9.B.217. The Transmembrane PrsW Protease (PrsW) Family
The activation of the RNA polymerase sigma factor sigmaW in Bacillus subtilis is regulated by intramembrane proteolysis by a PrsW protease (Ellermeier and Losick 2006). SigmaW is activated by proteolytic destruction of the membrane-bound anti-sigmaW factor RsiW in response to antimicrobial peptides and other agents that damage the cell envelope. RsiW is destroyed by successive proteolytic events known as Site-1 and Site-2 cleavage. Site-2 cleavage is mediated by a member of the SpoIVFB-S2P family of intramembrane-acting metalloproteases, but the protease responsible for Site-1 cleavage is by PrsW (annotated YpdC) that is both necessary and sufficient for Site-1 cleavage of RsiW. Ellermeier and Losick 2006 identified residues important for proteolysis and a cluster of acidic residues involved in sensing antimicrobial peptides and cell envelope stress. Another membrane protease, RasP, when defective, causes defects in competence development, protein secretion and membrane protein production (Zweers et al. 2012). σV activation in B. subtilis is controlled by regulated intramembrane proteolysis and requires the site 2 protease RasP (Hastie et al. 2013). RasP, an intramembrane metalloprotease of Bacillus subtilis, cleaves both the stress response anti-sigma factors RsiW and RsiV as well as the cell division protein FtsL, and remnant signal peptides, within their transmembrane segments (Parrell et al. 2017). PrsW likely regulates the activation of the ECF σ factor CsfT in Clostridium difficile and controls the resistance of C. difficile to antimicrobial peptides (Ho and Ellermeier 2011). In Staphylococcus aureus, PrsS, a homologue of PrsW, and σS together mediate virulence and resistance to DNA damage and cell wall-targeting antibiotics via a common pathway (Krute et al. 2015).
PrsW proteases, the DUF2324 family and the γ-secretase subunit APH-1 proteins share four predicted core transmembrane segments and possess similar yet distinct sets of sequence motifs (Pei et al. 2011). Remote similarity between APH-1 and membrane proteases sheds light on APH-1's evolutionary origin and raises the possibility that APH-1 may possess proteolytic activity in the current or ancestral form of γ-secretase.

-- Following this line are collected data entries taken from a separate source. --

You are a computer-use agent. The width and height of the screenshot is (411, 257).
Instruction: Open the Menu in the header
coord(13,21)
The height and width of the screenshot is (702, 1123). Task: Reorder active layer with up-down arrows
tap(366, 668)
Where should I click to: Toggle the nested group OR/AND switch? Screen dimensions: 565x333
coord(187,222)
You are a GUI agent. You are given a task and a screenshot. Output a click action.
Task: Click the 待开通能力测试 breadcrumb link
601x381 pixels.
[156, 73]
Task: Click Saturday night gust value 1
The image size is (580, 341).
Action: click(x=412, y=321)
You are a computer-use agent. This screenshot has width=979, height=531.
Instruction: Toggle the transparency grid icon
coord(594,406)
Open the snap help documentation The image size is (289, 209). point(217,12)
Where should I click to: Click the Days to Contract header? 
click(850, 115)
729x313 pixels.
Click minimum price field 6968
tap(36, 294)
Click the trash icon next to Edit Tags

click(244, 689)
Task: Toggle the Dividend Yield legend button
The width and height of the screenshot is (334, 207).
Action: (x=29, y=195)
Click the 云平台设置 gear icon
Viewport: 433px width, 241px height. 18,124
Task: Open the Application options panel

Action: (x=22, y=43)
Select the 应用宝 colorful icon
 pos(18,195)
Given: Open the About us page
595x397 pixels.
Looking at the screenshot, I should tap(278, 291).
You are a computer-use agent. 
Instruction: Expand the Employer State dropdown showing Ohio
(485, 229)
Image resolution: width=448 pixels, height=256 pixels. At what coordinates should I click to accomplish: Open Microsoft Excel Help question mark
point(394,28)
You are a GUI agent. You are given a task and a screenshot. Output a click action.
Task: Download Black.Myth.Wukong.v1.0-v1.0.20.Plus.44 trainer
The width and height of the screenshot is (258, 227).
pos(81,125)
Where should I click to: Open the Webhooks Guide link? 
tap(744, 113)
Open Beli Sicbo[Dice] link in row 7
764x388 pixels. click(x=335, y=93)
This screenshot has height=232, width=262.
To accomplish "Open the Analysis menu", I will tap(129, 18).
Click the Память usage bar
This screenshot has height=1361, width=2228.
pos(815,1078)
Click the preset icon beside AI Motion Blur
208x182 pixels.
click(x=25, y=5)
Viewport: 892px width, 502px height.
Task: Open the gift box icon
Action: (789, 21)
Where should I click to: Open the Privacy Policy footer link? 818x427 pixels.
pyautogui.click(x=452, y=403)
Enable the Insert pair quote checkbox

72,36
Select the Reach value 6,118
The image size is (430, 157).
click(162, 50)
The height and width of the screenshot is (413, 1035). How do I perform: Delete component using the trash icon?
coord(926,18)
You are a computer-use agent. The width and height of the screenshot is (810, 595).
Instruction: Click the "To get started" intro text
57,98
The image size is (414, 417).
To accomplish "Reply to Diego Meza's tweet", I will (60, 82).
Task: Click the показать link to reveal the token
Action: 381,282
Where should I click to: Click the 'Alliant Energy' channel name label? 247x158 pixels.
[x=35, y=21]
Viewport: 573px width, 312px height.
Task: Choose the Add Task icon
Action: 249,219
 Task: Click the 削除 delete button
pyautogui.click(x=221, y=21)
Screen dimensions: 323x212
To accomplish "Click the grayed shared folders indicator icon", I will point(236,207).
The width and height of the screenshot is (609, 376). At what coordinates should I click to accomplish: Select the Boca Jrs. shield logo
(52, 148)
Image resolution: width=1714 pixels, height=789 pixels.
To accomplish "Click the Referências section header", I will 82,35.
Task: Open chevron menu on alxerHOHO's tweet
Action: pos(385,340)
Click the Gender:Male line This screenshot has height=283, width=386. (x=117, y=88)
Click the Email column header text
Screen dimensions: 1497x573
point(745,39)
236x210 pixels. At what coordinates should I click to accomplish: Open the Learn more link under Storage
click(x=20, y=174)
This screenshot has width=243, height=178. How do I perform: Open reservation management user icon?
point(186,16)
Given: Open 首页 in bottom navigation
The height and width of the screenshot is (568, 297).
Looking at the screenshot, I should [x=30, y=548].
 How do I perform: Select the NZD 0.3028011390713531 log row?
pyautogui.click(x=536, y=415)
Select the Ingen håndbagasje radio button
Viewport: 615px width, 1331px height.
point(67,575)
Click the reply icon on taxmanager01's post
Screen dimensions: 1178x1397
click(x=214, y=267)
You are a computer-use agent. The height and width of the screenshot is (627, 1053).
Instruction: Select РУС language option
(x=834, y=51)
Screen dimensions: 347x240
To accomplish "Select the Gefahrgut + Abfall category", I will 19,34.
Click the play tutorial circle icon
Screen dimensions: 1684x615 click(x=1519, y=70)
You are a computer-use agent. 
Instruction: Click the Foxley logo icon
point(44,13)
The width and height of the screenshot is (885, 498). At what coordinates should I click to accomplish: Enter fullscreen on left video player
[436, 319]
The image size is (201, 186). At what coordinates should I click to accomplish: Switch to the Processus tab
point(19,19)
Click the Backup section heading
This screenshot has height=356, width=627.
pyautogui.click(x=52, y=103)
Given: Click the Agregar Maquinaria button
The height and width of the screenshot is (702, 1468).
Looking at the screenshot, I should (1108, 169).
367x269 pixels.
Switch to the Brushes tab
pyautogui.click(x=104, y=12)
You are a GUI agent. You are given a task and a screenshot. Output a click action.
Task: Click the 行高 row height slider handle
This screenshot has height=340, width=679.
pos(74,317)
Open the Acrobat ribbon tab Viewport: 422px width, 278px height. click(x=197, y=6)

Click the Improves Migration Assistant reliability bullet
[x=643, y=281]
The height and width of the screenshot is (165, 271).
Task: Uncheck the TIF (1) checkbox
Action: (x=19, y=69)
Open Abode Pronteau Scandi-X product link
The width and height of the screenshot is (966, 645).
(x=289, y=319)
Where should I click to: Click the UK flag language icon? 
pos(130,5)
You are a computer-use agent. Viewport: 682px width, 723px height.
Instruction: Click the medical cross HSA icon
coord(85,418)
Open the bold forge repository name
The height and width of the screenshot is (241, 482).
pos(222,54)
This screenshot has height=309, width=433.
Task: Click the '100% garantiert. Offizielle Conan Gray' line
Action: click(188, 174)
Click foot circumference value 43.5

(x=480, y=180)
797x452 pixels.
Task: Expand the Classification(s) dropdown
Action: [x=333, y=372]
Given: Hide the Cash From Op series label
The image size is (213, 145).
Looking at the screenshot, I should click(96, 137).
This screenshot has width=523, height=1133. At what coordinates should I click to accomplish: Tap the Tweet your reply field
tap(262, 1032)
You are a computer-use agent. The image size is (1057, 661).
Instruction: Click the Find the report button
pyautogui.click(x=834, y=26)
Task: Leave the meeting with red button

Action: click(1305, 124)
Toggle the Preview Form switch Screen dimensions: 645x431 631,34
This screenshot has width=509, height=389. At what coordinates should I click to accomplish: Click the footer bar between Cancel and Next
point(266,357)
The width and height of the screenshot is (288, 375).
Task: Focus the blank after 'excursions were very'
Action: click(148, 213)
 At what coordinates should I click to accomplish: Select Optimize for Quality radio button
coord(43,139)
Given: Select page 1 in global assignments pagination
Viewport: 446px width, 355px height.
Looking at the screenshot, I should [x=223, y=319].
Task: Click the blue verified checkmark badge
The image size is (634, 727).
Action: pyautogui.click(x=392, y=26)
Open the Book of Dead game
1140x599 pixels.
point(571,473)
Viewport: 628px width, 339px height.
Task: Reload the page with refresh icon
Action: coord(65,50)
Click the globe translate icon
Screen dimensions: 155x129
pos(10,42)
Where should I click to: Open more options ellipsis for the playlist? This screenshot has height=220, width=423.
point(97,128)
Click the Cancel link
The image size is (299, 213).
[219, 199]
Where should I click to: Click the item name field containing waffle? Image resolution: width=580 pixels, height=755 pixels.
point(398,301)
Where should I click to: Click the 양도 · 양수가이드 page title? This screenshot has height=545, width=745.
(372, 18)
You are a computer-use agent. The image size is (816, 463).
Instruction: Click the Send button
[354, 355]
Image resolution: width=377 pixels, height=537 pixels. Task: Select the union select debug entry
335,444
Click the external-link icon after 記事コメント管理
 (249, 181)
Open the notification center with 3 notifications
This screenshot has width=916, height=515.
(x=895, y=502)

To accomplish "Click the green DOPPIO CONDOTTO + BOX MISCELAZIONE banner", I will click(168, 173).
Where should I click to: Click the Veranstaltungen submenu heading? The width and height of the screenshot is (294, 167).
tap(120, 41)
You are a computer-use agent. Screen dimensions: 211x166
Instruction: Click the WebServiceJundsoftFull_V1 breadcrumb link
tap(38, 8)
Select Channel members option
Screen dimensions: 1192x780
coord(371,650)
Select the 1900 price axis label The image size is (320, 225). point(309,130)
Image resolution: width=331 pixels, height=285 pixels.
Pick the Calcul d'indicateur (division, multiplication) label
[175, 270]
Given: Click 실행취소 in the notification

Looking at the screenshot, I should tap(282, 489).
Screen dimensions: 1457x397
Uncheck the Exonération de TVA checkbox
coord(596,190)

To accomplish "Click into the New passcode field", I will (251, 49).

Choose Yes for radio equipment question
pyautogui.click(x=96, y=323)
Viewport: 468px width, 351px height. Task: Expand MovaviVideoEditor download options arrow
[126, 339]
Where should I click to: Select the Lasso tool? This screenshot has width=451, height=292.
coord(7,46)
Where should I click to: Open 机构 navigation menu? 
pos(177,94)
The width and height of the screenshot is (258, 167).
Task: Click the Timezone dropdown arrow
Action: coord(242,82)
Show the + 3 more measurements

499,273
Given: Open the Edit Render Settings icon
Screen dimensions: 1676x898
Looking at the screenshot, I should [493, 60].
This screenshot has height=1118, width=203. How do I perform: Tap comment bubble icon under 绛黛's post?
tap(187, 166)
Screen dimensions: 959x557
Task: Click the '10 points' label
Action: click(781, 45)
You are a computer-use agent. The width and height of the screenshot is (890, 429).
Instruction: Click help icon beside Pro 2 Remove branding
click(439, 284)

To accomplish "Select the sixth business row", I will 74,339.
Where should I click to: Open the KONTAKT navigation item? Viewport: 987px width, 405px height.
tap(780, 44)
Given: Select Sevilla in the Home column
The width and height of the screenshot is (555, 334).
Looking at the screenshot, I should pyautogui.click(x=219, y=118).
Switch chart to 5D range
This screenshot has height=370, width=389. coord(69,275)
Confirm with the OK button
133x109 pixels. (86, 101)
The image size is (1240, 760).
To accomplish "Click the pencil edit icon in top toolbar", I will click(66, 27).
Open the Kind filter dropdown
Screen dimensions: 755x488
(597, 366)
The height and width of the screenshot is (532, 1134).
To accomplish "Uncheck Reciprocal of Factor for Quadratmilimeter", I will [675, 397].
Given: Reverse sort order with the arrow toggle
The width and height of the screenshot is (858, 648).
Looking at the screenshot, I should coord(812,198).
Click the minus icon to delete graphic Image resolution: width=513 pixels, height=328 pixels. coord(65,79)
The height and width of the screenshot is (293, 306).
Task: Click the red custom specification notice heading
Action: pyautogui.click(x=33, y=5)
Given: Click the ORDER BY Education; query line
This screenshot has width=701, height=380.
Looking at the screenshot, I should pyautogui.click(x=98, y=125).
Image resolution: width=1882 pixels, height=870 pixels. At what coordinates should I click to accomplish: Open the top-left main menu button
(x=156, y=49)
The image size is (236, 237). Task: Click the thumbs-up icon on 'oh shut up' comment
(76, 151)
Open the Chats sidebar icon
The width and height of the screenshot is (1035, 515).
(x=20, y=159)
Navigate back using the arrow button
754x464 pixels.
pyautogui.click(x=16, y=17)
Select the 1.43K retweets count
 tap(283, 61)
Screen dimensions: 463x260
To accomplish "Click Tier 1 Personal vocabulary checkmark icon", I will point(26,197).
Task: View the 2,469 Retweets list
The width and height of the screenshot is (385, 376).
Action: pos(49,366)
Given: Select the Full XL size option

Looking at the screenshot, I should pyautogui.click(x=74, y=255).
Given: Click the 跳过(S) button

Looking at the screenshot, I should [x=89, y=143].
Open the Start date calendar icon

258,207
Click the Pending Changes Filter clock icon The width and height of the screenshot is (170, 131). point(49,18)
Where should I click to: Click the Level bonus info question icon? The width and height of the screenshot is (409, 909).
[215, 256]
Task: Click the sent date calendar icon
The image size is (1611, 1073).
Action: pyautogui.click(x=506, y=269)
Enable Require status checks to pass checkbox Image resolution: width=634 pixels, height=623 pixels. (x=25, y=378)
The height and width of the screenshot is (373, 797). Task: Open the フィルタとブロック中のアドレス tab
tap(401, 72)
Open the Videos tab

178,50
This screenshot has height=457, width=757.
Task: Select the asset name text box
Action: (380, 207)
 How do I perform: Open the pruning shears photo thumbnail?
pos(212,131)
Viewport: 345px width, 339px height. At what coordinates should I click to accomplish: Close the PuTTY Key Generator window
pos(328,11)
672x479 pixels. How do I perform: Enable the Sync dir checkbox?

The second sub-family in this family consists of DUF368 proteins and is only distantly related to the first sub-family. Precursors of peptidoglycan (PG) and other cell surface glycopolymers are synthesized in the cytoplasm and then delivered across the cell membrane bound to the recyclable lipid carrier undecaprenyl phosphate (C55-P). The transporter protein(s) that return C55-P to the cytoplasmic face of the cell membrane have been elusive. Sit et al. 2022 identified the DUF368-containing and DedA transmembrane protein families as candidate C55-P translocases. Gram-negative and -positive bacteria lacking their cognate DUF368-containing protein exhibited alkaline-dependent cell wall and viability defects, along with increased cell surface C55-P levels. pH-dependent synthetic genetic interactions between DUF368-containing proteins and DedA family members suggested that the putative C55-P transporter usage is dynamic and modulated by environmental inputs. C55-P transporter activity was required by the cholera pathogen for growth and cell shape maintenance in the intestine. Sit et al. 2022 proposed that conditional transporter reliance provides resilience in lipid carrier recycling, bolstering microbial fitness within and outside of the host.